If they say yes, they deserve whatever it is that they are experiencing.
Jeep's Phoenix
06-15-2001, 10:49 PM
Originally posted by AcidKid
Thought there was a way to kill key combinations in Windows and that Window users would say how, or at least if it were (were not) possible.
As has been mentioned before...
We would have been more than happy to do that, but the OP was behaving like a prolapsed rectum, so we instead chose to treat him as such.
Originally posted by Jeep's Phoenix
We would have been more than happy to do that, but the OP was behaving like a prolapsed rectum, so we instead chose to treat him as such.
Of course, my mistake, I should of realized -
act not upon any internal set of morals or beliefs,
simply -
react.
Gee whiz, if only my life were so simple.
But then I'd rather ring the bell than just salivate.
SPOOFE
06-16-2001, 04:05 AM
Yup, here comes Acidkid and his amazing wonderhorse, Eugene! See how high up Eugene is?
Father Pacelli
06-16-2001, 04:09 AM
Sure, I'll tell you. It's called resetting your preferences.

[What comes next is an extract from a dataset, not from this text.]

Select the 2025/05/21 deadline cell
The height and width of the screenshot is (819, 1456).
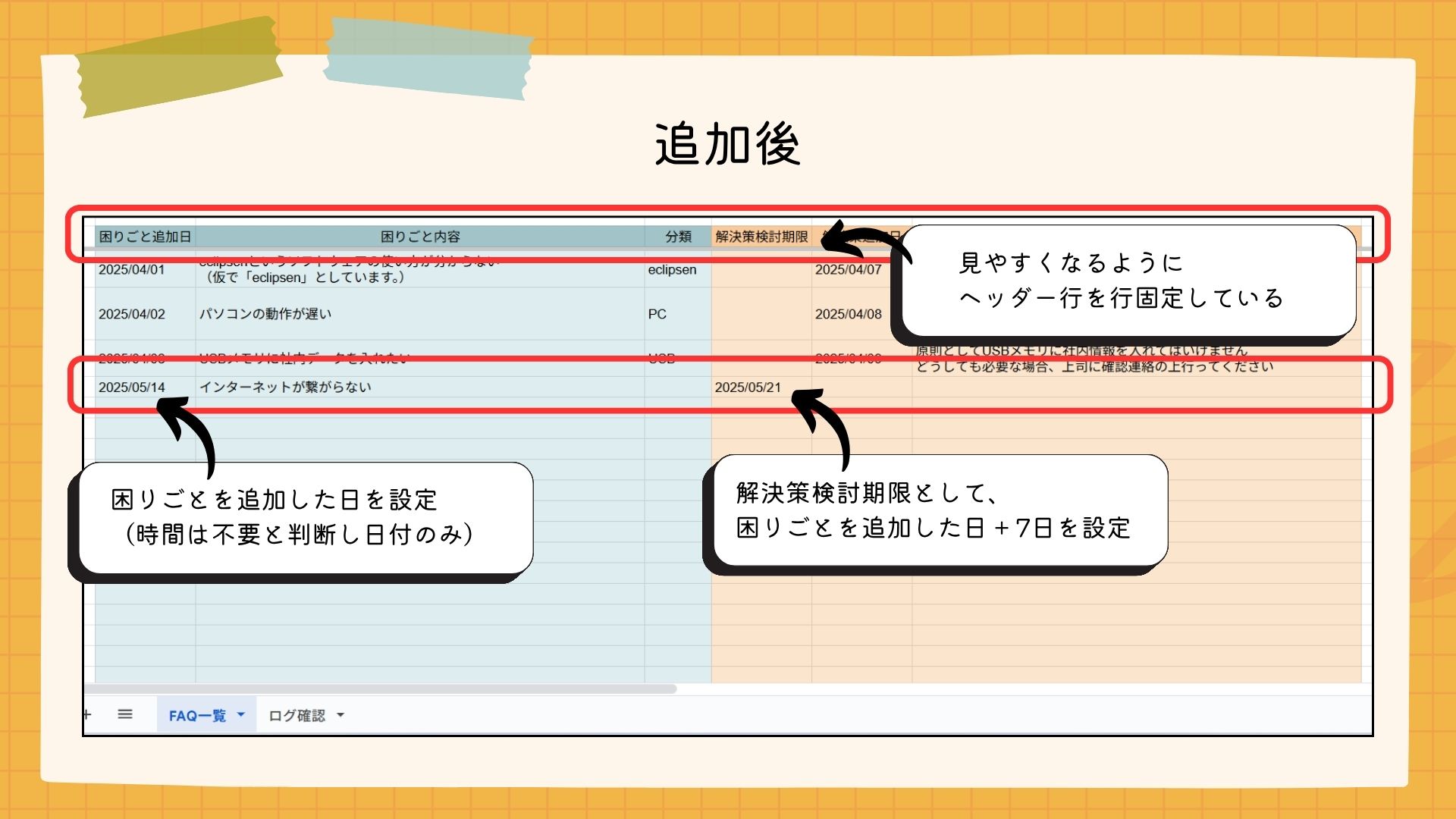pos(748,388)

I haven't played Doom for God alone knows how long, but if I remember correctly, the CTRL key fires weapons and the Spacebar opens doors, throws switches, etc. Try resetting your Open Door key to something that's not yet assigned, such as the F key or whatever (F=Fire, get it?).
You think Doom is an old game, I still play ZORK. No kidding.
Giraffe
06-16-2001, 05:27 PM
AcidKid, what's it like being Yoda? Is Dagobah nice in the summer?

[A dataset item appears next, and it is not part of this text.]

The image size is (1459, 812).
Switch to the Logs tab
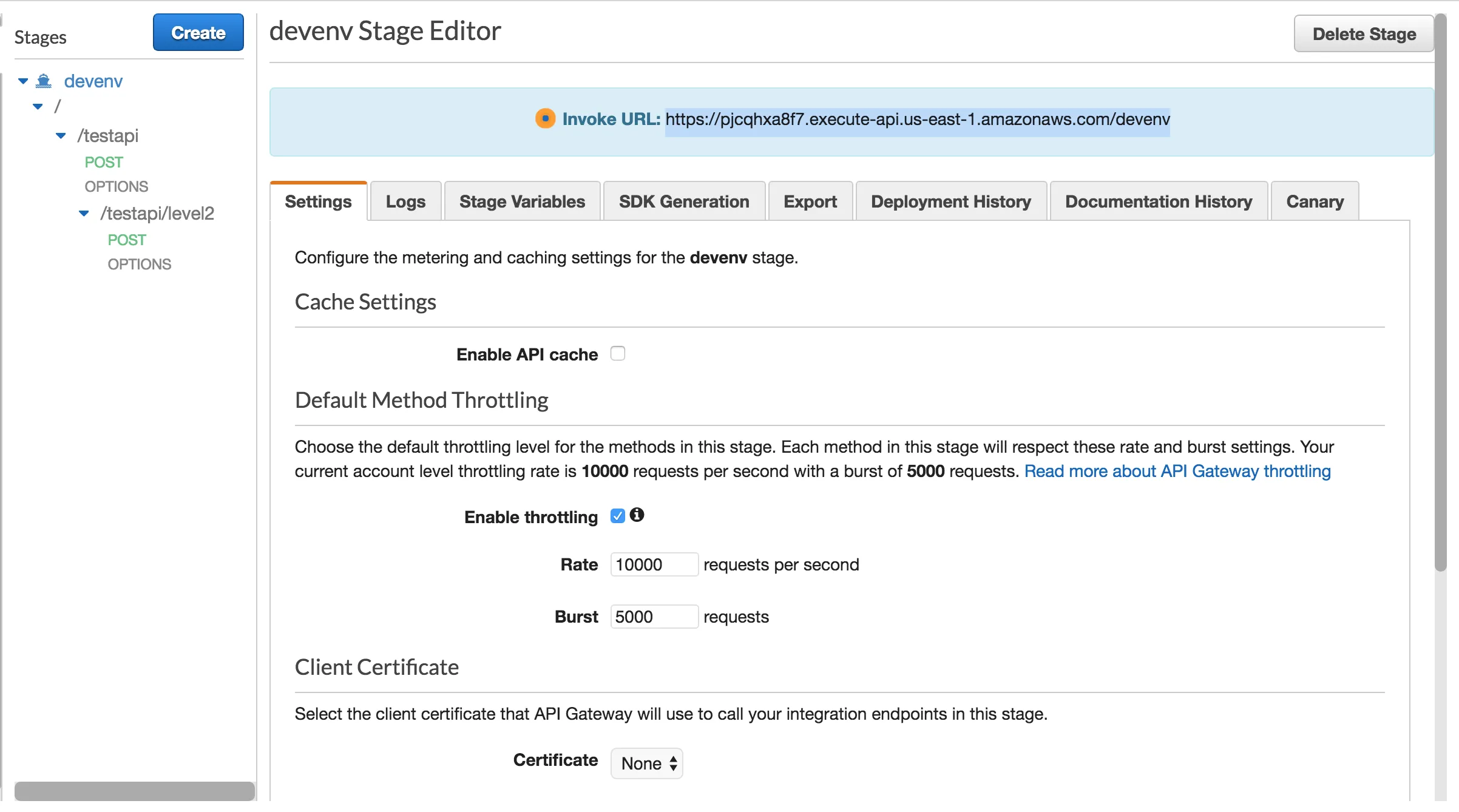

Father Pacelli, if you're still stuck in the maze after twenty years, I really think it's time to break out the graph paper... :)
Father Pacelli
06-17-2001, 01:05 AM
In my defence, it must be said that I figured out the maze quite readily. :)
Remember when you get to Hades in Zork, and you can't go SOUTH because of the demons blocking your path? Look up the old Catholic excommunication ritual, then try to find the necessary elements (you need four things) scattered about the area.
I still have an old Commodore Vic-20 here that I use for playing ZORK and balancing my cheque-book. Whatever happened to CBM, anyway? They made great machines that never crashed.
At any rate, I must say that I didn't answer that question for the foul-mouthed egotist that saw fit to make it. I answered it on the assumption that a good and decent person had that same problem and needed it answered. If the potty mouth was the only one who cared about it, I would have kept my silence.
Father Pacelli
06-17-2001, 01:44 AM
One more thing I should add. If you choose to look up the Catholic excommunication ritual to cast out those demons I mentioned, be sure to use the old rite, not the new one that was created in the early Seventies.
Originally posted by Giraffe
AcidKid, what's it like being Yoda?
Who seeks true knowledge do seek indeed.